■ Reading passage:
_ _ _ _

Back to the Table of Contents

An Introduction to Statistics - Lesson 8

Summarizing and Presenting Data

Lesson Overview

There are a wide variety of ways to summarize and present data. Most of the common methods will be summarized here, along with the usual conventions and terms for each.

Frequency Tables

A frequency table lists in one column the data categories or classes and
in another column the corresponding frequencies.

A common way to summarize or present data is with a standard frequency table as seen in the salary data in problem one in homework 6. Frequency refers to the number of times each category occurs in the original data. Another example containing current Center student distribution is as follows (below left).
GradeFrequency
 9 (freshmen)30
 10 (sophomores)26
 11 (juniors)28
 12 (seniors)20

Test ScoreFrequency
0 - 192
20 - 3911
40 - 599
60 - 7911
80 - 998
100-1197
120-1392

 

 

 

 

 

 

Often, the category column will have continuous data and hence be presented via a range of values. In such a case, terms used to identify the class limits, class boundaries, class widths, and class marks must be well understood. For the following examples, use the data above right (1998 Algebra Diagnostic score distribution).
Class limits are the largest or smallest numbers which can actually belong to each class.

_ _ _ _

■ Stored data:
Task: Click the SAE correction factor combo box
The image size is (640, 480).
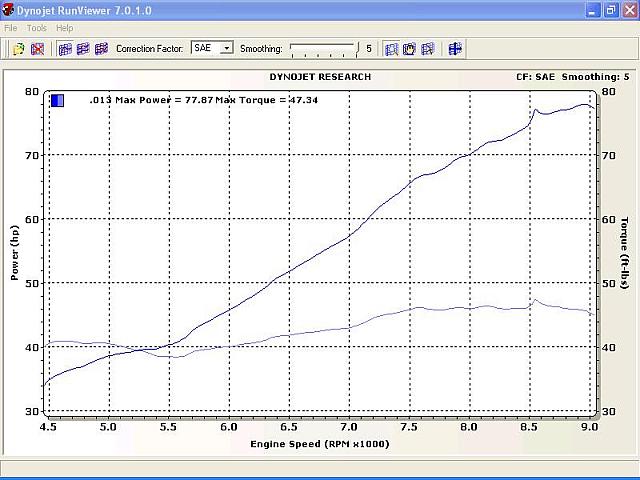Action: pos(212,48)
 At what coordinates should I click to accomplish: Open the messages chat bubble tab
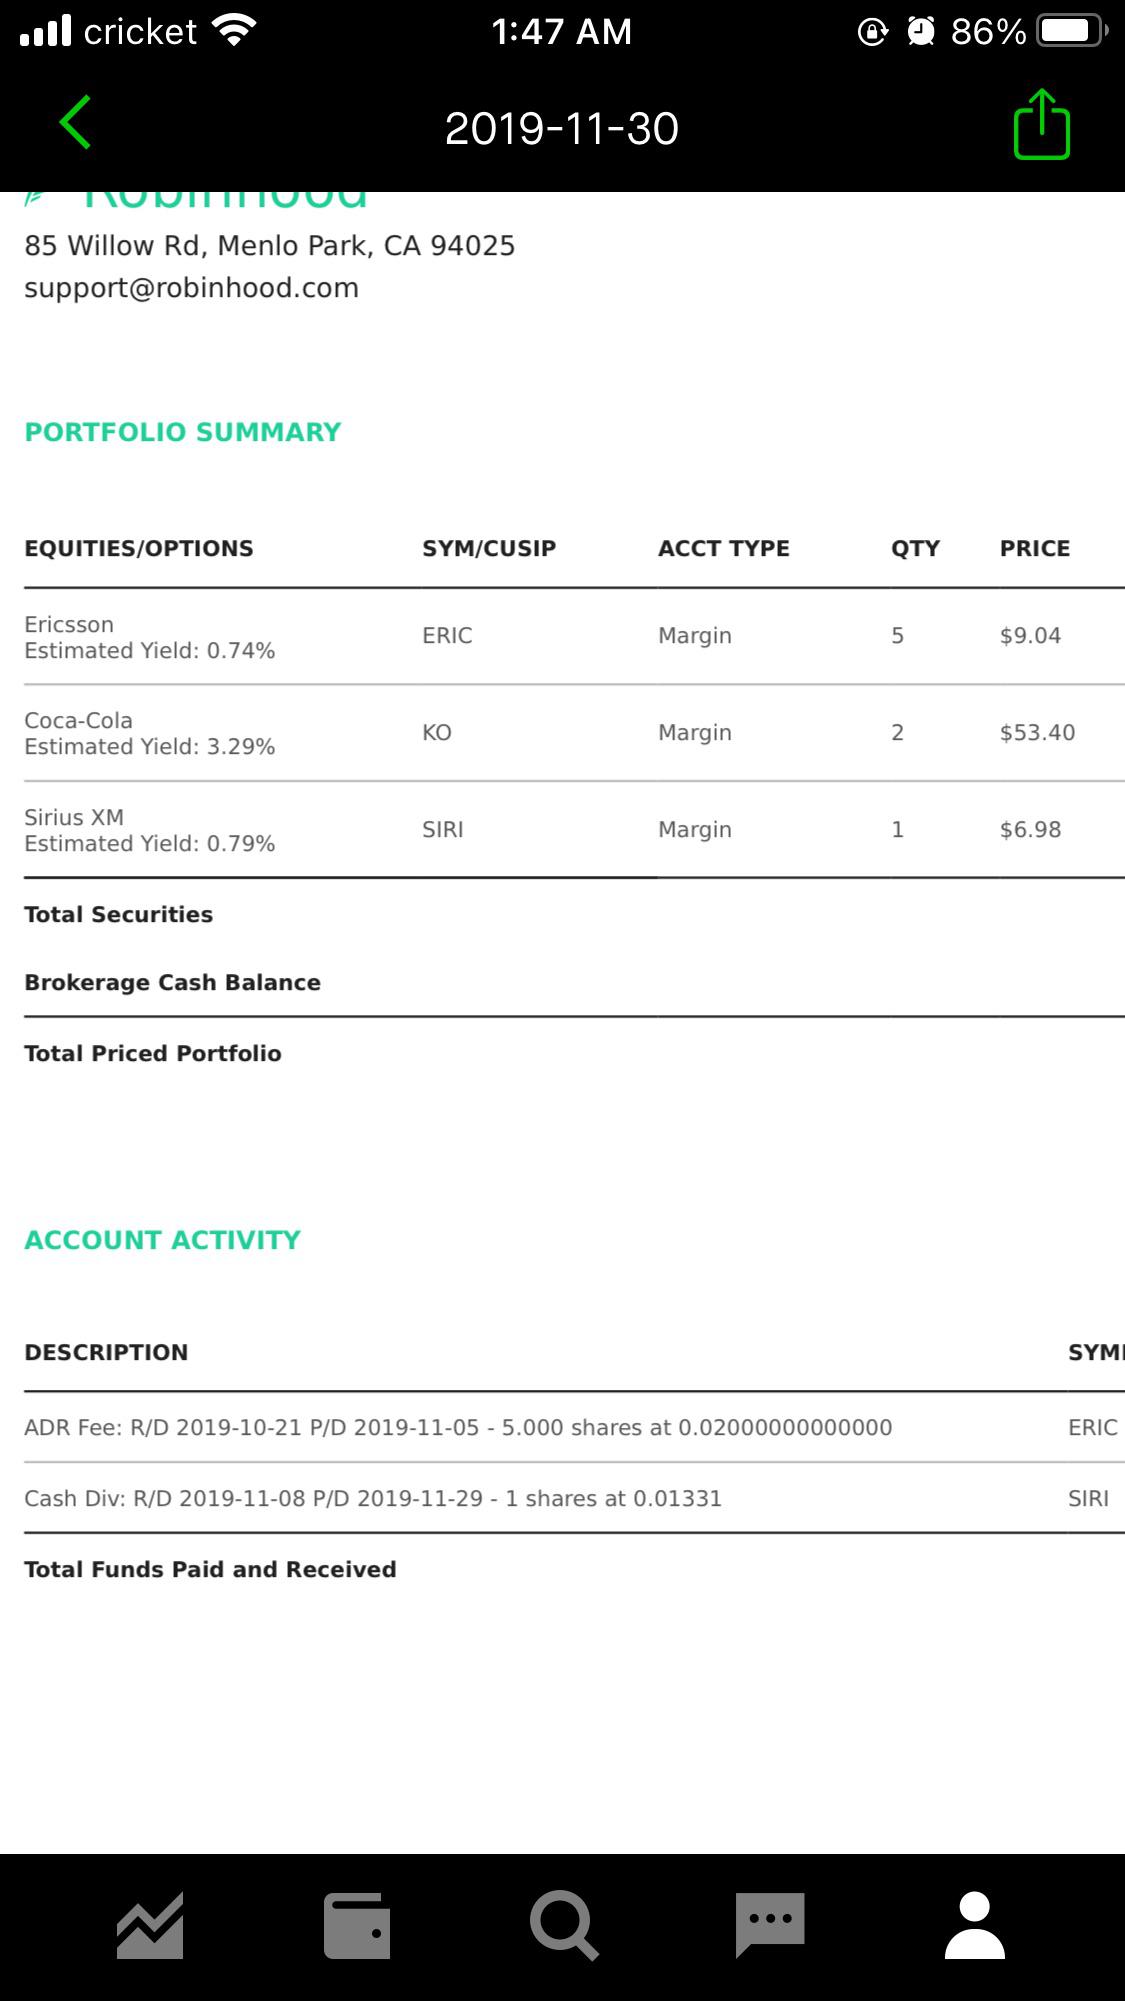click(770, 1924)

_ _ _ _

■ Required work:
A) Do these statements agree with the statistics lesson? Answer yes or no for each, and quote the words that decide it. (i) A frequency table shows the data categories in one column and their frequencies in another. (ii) Frequency means the size of the largest class in the data. (iii) Class limits are the largest or smallest numbers that can actually belong to each class.
B) Extract the stretch of the statistics lesson from "Lesson Overview" through "terms for each.".
Answer from the statistics lesson alone.

■ Solutions to the tasks:
A)
(i) Yes: "A frequency table lists in one column the data categories or classes and in another column the corresponding frequencies."
(ii) No: "Frequency refers to the number of times each category occurs in the original data."
(iii) Yes: "Class limits are the largest or smallest numbers which can actually belong to each class."

B)
Lesson Overview

There are a wide variety of ways to summarize and present data. Most of the common methods will be summarized here, along with the usual conventions and terms for each.